• 課題の指示:
オペアンプの加算回路を解説した文章を、最後の文のあとから書き継ぐこと。

• 提示された抜粋:
反転増幅回路の動作を理解してない段階で、加算回路と減算回路を理解するのは難しいです。
なので、まずは反転増幅回路を理解しましょう。
下記の記事で解説しています。
では、加算回路から解説していきます。
オペアンプの加算回路
オペアンプの「加算回路」を「反転増幅回路」と比較しながら解説します。
下図は、オペアンプの「加算回路」と「反転増幅回路」になります。
オペアンプの加算回路
オペアンプの反転増幅回路
違いは赤枠のところですね。
反転増幅回路は入力電圧が1つですが、加算回路は並列にもう1つ入力電圧があります。
並列にすれば本当に加算できるのか、それぞれシミュレーションで確認します。
オペアンプ加算回路のシミュレーション
オペアンプ反転増幅回路のシミュレーション
回路図「IN1」の電圧波形:
V(in1)の信号(青線)
回路図「IN2」の電圧波形:
V(in2)の信号(緑線)
回路図「OUT」の電圧波形:
V(out)の信号(赤線)
結果は、
加算回路 V(in1):10mV V(in2):10mV V(out):-200mV
反転増幅回路 V(in1):10mV V(out):-100mV
となりました。
反転増幅なので、出力電圧V(out)はマイナスになります。
反転増幅回路の増幅率は、
( R9 / R1 ) = ( 100k / 10k ) = 10倍
なので、
V(in1) × 増幅率 = 10mV × 10倍 = 100mV
であり、シミュレーション結果と同じです。(マイナス符号は省略)
加算回路は、
{ V(in1) + V(in2) }× 増幅率 = { 10mV + 10mV }× 10倍 = 20mV × 10倍 = 200mV
であり、加算回路もシミュレーション結果と同じです。(マイナス符号は省略)
よって、並列にすれば、入力電圧V(in1)とV(in2)が加算されていることが分かりました。
なぜ並列にすれば加算できるのか、それを次に解説していきます。
オペアンプ加算回路の原理と計算式
下図でオペアンプ加算回路の原理を解説します。
ポイントはバーチャルショートです。
つまり、オペアンプのマイナス(-)端子とプラス(+)端子は同じ電圧になります。
これにより、電流の方向が決まります。
オペアンプのプラス端子はGND(0V)に接続されているので、
バーチャルショートにより、オペアンプのマイナス端子も0Vになります。

• 資料:
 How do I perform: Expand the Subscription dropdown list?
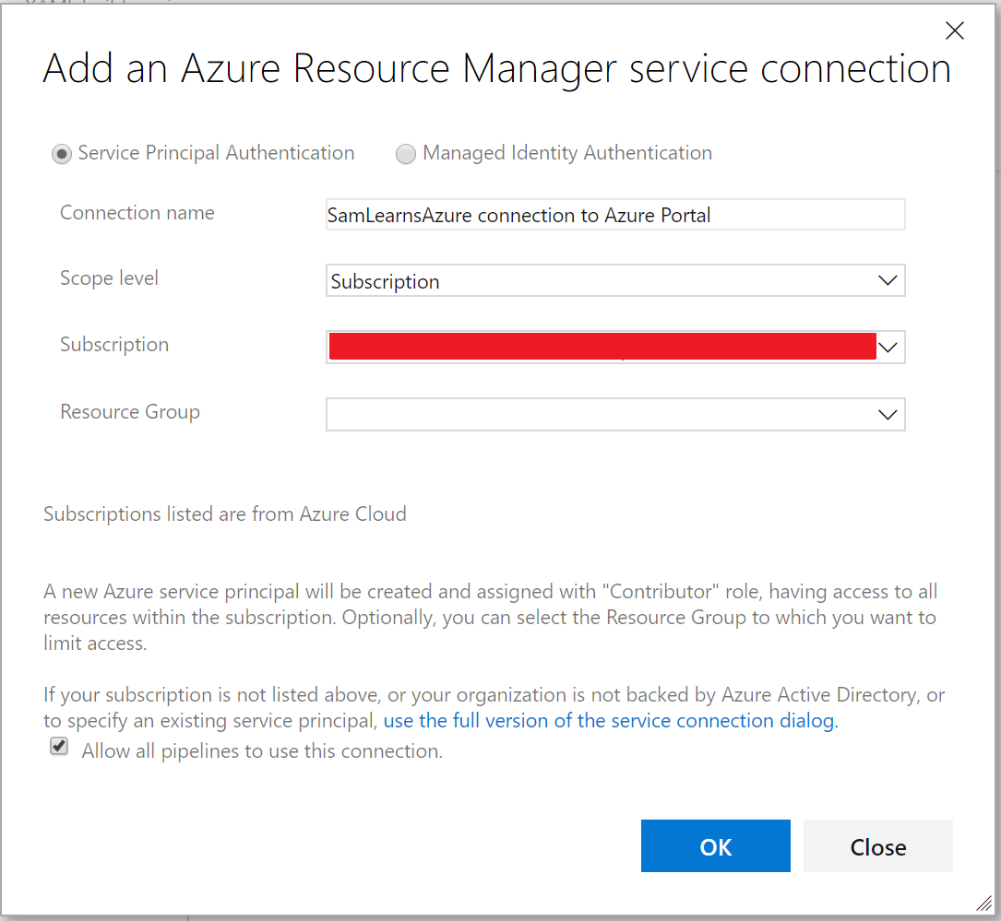pos(888,348)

• 演習の結果:
よって、Vin1とVin2が10mVのような電圧だった場合、
電流は高い電圧から低い電圧に流れる(10mV → 0V)ので、
抵抗R1とR2に流れる電流の方向は、上図の右方向になります。
このとき反転増幅なので、出力電圧Voutはー200mVのようなマイナス電圧になります。
つまり、0V → ー200mV の方向に電流が流れるので、
抵抗R9に流れる電流の方向は、上図の右方向になります。
オペアンプのマイナス端子は、入力抵抗が非常に大きいので、電流はほとんど流れ込みません。
よって、
I1 + I2 = I9
という関係が成り立ちます。
また、バーチャルショートにより、オペアンプのマイナス端子は0Vなので、
オームの法則から、
R1 × I1 = Vin1 ー 0V ⇒ I1 = ( Vin1 / R1 )
R2 × I2 = Vin2 ー 0V ⇒ I2 = ( Vin2 / R2 )
R9 × I9 = 0V ー Vout ⇒ I9 = ー ( Vout / R9 )
と求められます。
ゆえに、出力電圧Voutは、
I1 + I2 = I9
⇒ I9 = I1 + I2
⇒ ー ( Vout / R9 ) = ( Vin1 / R1 ) + ( Vin2 / R2 )
⇒ ( Vout / R9 ) = ー{ ( Vin1 / R1 ) + ( Vin2 / R2 ) }
⇒ Vout = ー R9{ ( Vin1 / R1 ) + ( Vin2 / R2 ) }
となります。
一見、加算してるように見えにくいですが、先程のシミュレーションの抵抗値で考えてみます。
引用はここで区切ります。